REHMNow, here's an email contradicting that from Mike, who says, "I would argue we are no more or less safe, in fact, than we were on Sep. 10, 2001. We've spent all the funds, Prof. Thurber noted, without changing the underlying fundamentals that we need to live in a complex world. If we look at a cost-benefit analysis, it's hard to see what the benefits are."
REHM"If we had spent this much on any other effort -- say, public health or education -- think of what the impact might have been."
WESSELRight. That's the question of what you could have done with the money otherwise. I think that Prof. Thurber's ratchet metaphor is a good one, though. I think it's very difficult for any president or presidential appointee to say, okay, we overdid it.

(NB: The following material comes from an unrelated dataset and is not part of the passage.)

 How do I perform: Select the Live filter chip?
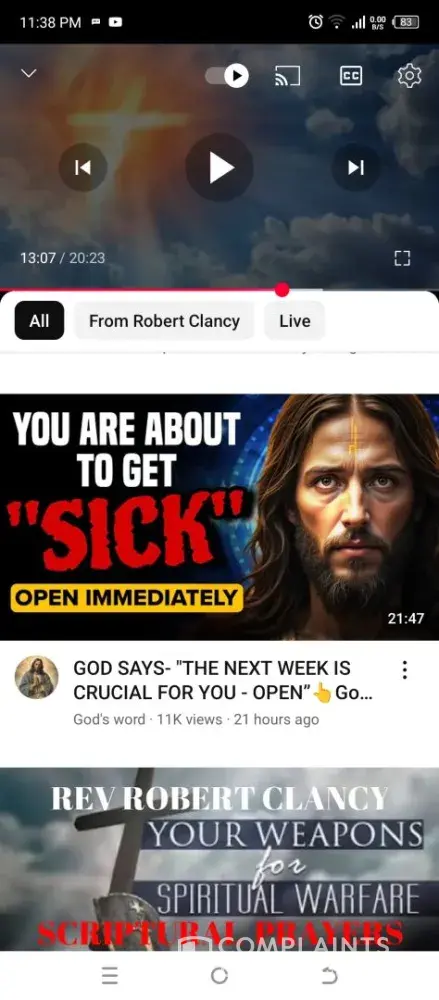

Let's do away with the metal detectors at the airports. Because, you know, if you do that and there's an incident, people will blame you for letting down your guard.
REHMOf course.
WESSELAnd so the thing that's worrisome is that it's almost impossible to conclude that we can do less, having done this much, and that's kind of crazy.
MURPHYBut we must do less because we've got to get back to core American values. We -- the government seems to have an insatiable appetite for new surveillance powers for expanding the war. In this most recent version of the National Defense Authorization Act, the House just passed a provision to declare worldwide war against al-Qaida and the Taliban, even as we're ratcheting down our efforts in Afghanistan and Iraq.

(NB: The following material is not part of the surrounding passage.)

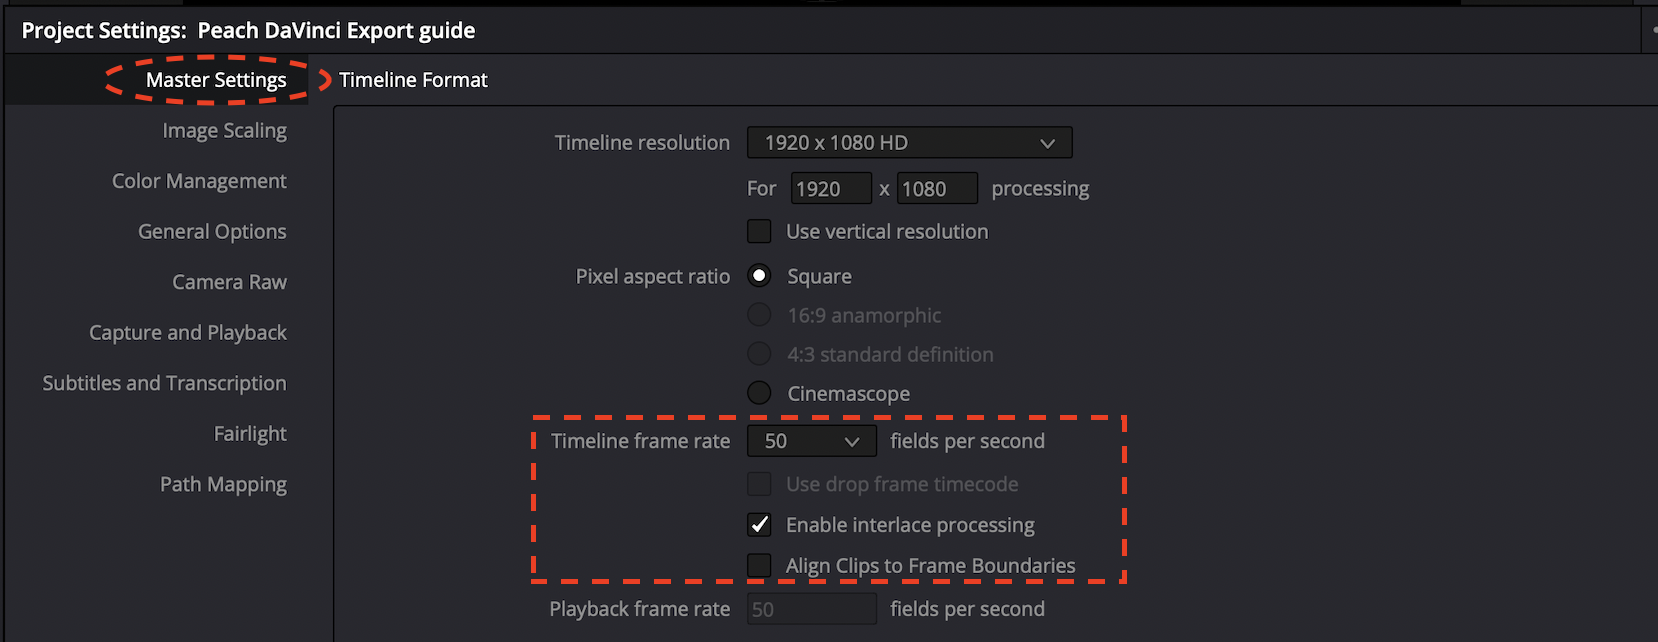
Task: Click the timeline width input field
Action: 830,189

MURPHYAnd we've captured and killed Osama bin Laden and Saddam Hussein. So this insatiable appetite is complicated that -- by the fact that, as James said, the government doesn't like to give up its powers once it has them.

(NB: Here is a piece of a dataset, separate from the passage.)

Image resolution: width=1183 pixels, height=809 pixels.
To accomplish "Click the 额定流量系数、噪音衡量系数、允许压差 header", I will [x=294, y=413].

THURBERBut let me add that -- and I say this from a very personal place because I have a relative who is in -- who's an undercover drug detective, okay? And when this happened, significant amount of money was transferred from the so-called 100,000 cops bill, away from police...
MURPHYAbsolutely.
THURBER...and they shut down activities to try to break gangs down and go after drug dealers and shifted it to homeland security. And his position is -- and I agree -- is Homeland Security is also keeping people safe from gangs and drug dealers.
MURPHYThat's absolutely right. And there were several FBI -- high-level former FBI agents who came out in 2009 and said this shift to counterterrorism and intelligence-gathering efforts by the federal government made us less aware of the mortgage fraud that was going on. So many people have been shifted away.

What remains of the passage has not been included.